Şanlıurfa Viranşehir’de geçtiğimiz cuma günü 30 metre derinliğindeki bir kuyuda cesedi bulunan 8.5 aylık hamile 19 yaşındaki Hacire Göv’ün ölümüne ilişkin ayrıntılar gün yüzüne çıkıyor.

Töre kurbanı olduğu öne sürülen Hacire Göv’ün hayatta kalabilme mücadelesini, Berjin Amara Kadın Dayanışma Merkezi’nin Göv’ün köyü olan Tekneli Köyü’ne gidip Göv'ün ailesinin komşularıyla ve genç kadının yakın arkadaşlarıyla konuşması ortaya çıkardı.

Kadın Dayanışma Merkezi Koordinatörü Rihan Kayhan, Hacire Göv’ü ölüme götüren süreci Milliyet'ten Damla Yur'a anlattı.

Pamuk tarlasında çalışıyordu

Edinilen bilgiye göre Hacire Göv, 1995 yılında Şanlıurfa Viranşehir Tekneli Köyü’nde doğdu.

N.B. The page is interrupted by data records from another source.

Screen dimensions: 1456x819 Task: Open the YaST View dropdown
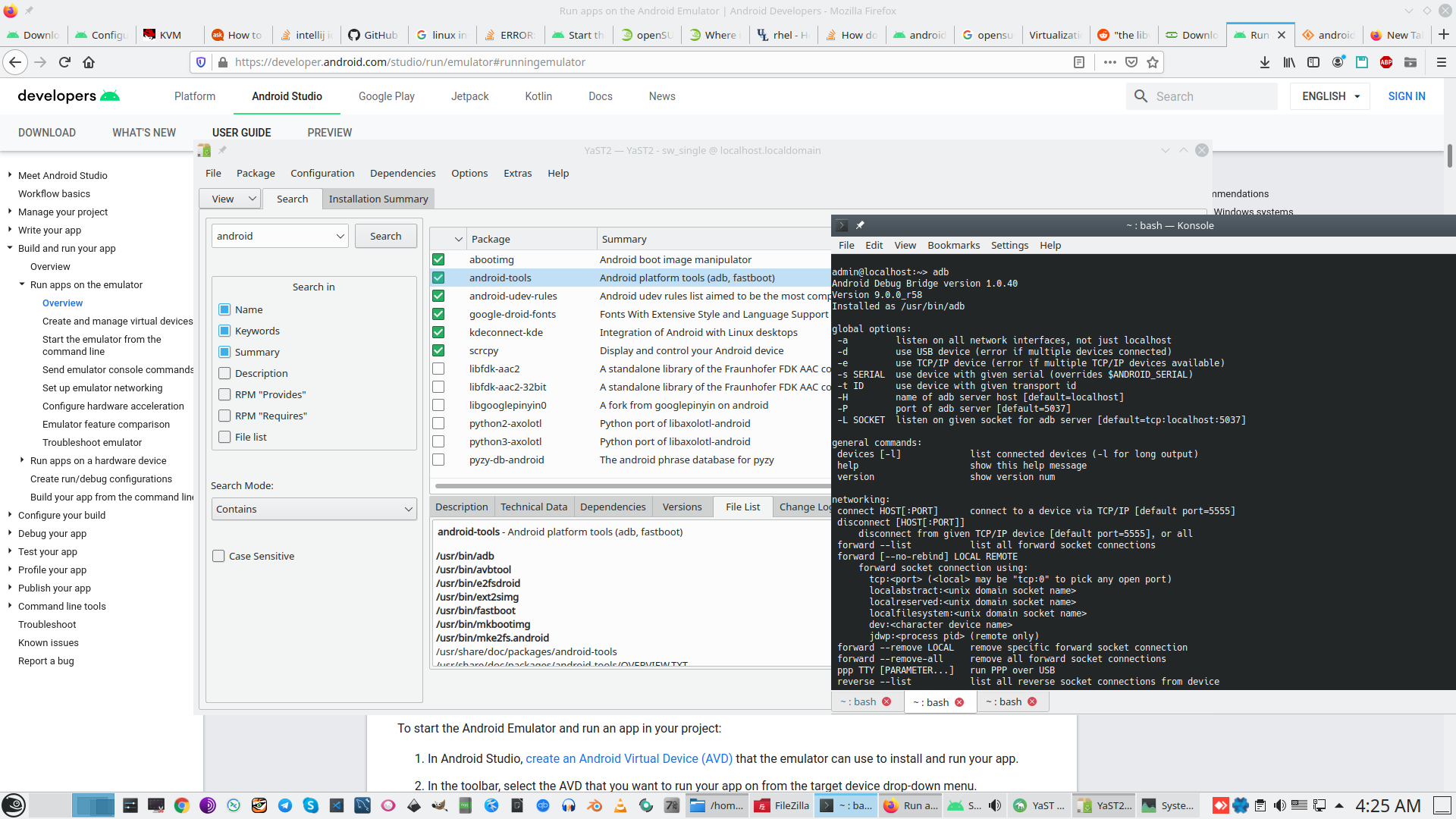[230, 199]
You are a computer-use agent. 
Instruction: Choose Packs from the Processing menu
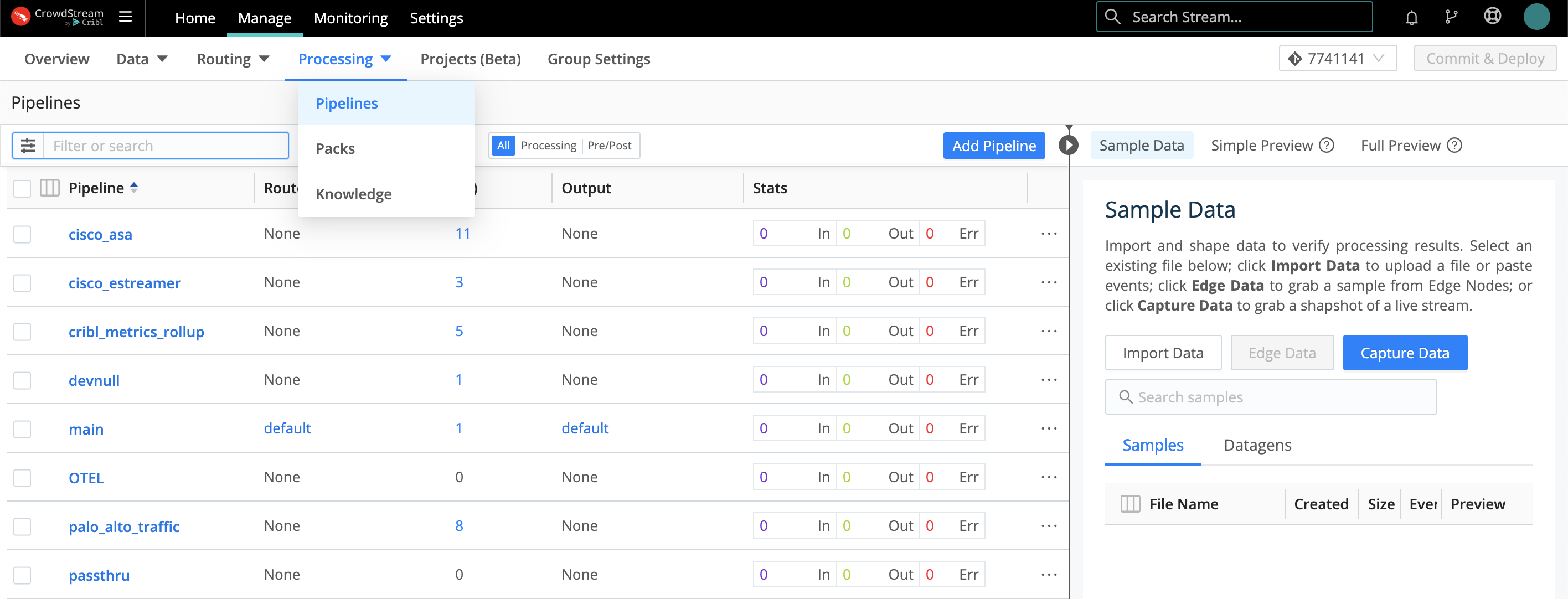336,148
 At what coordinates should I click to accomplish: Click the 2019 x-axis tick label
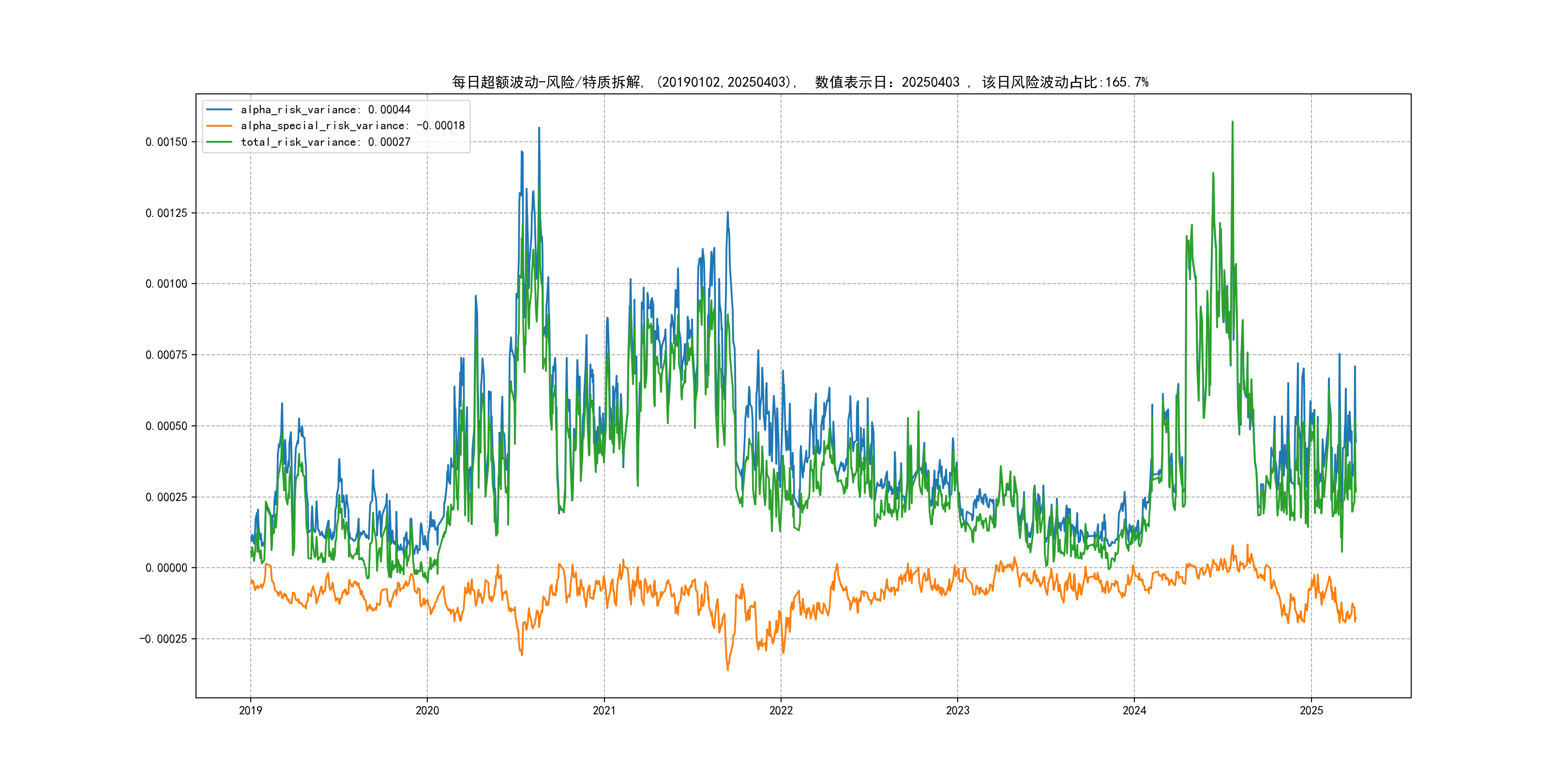coord(250,710)
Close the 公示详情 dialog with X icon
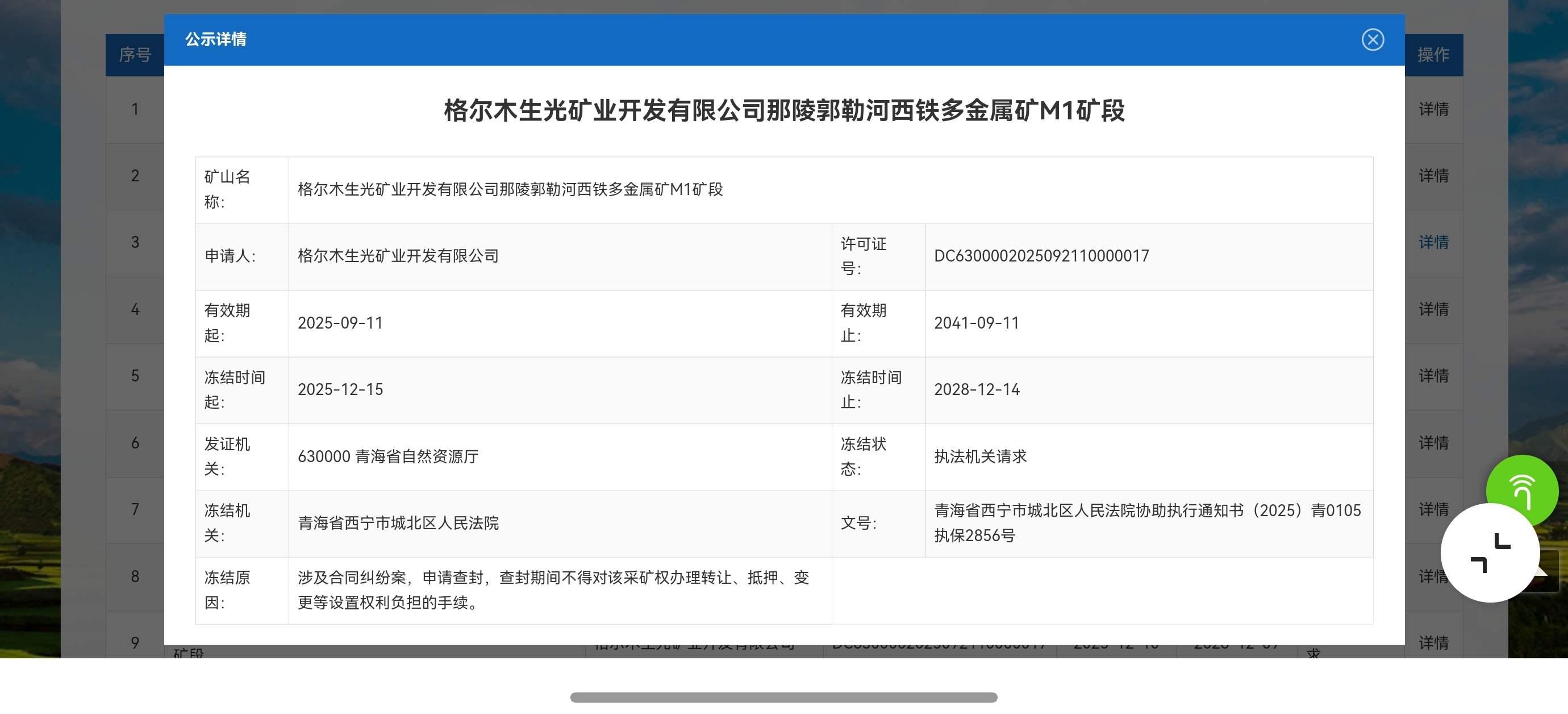This screenshot has height=714, width=1568. [1373, 40]
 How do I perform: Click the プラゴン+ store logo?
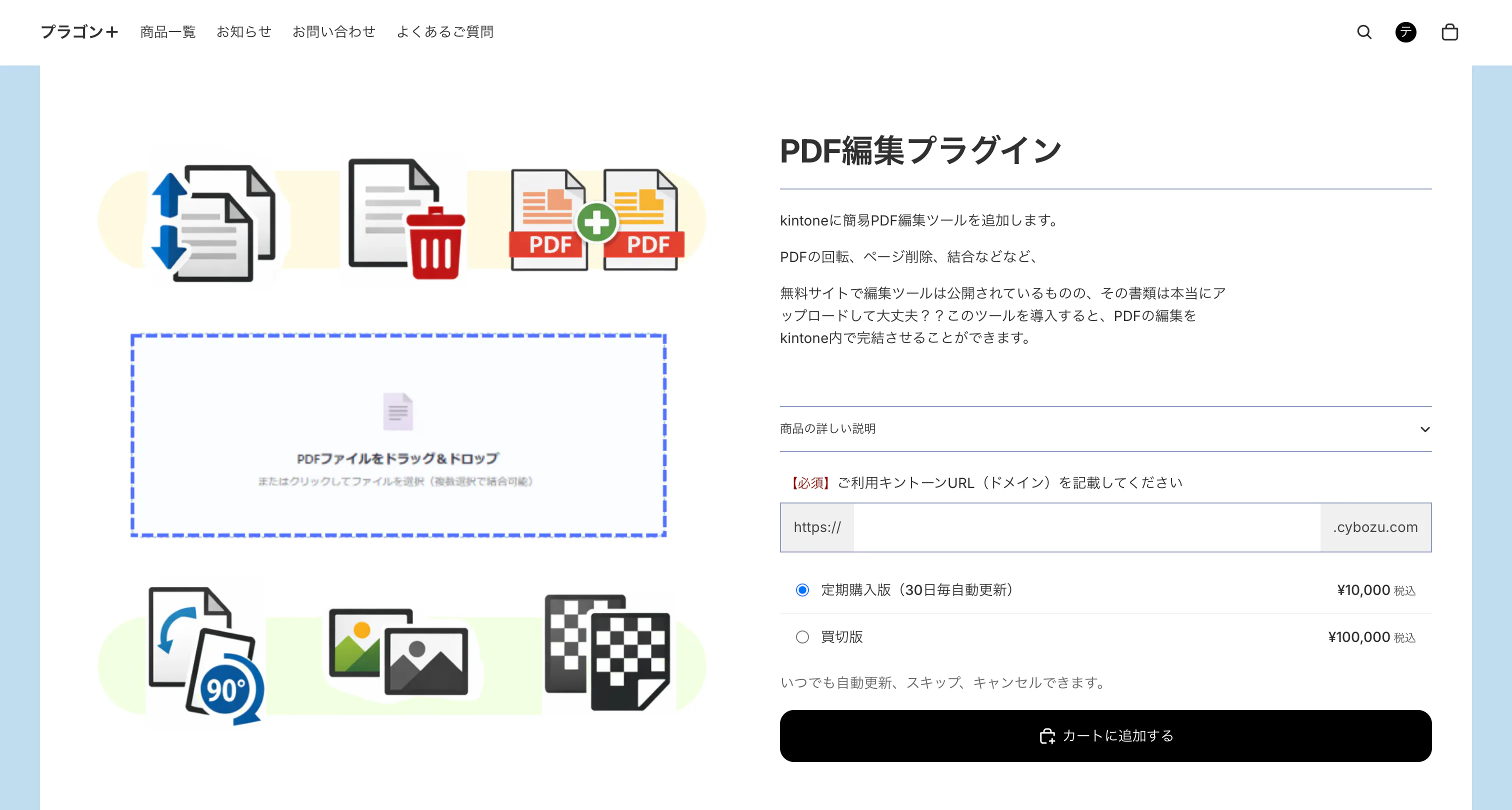tap(79, 32)
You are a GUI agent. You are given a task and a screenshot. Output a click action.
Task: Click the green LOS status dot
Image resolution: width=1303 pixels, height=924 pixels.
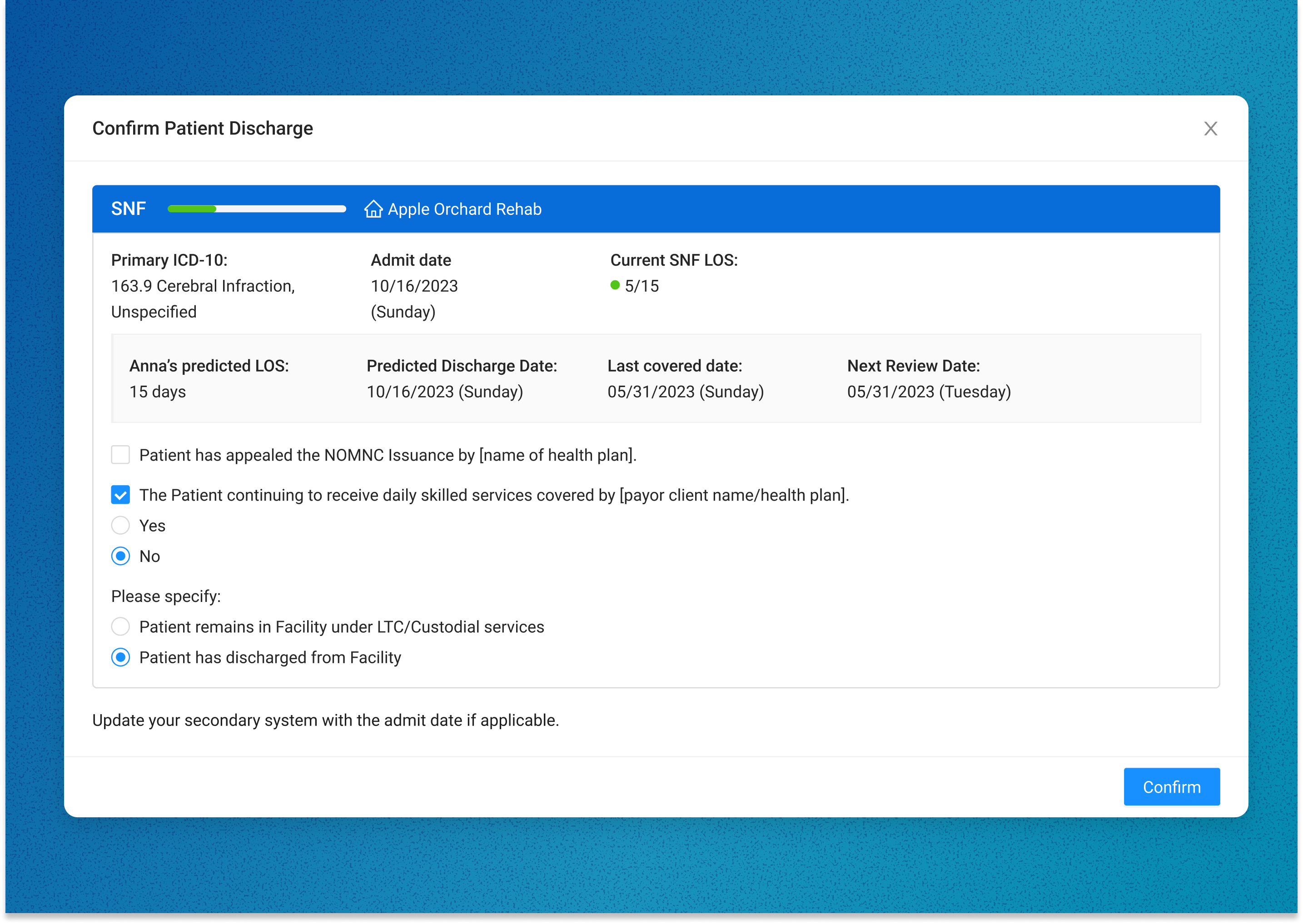(615, 285)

Hacire henüz kundakta bebekken babası Hamaki Göv yaşamını yitirdi. 2 ağabeyi ve annesiyle hayata tutunmaya çalışan Hacire çocukluğundan bu yana mevsimlik işçi olarak çalıştı. Geçtiğimiz Haziran ayında Göv, pamuk toplayarak ekmek parası çıkartma amacıyla Ceylanpınar’a gitti.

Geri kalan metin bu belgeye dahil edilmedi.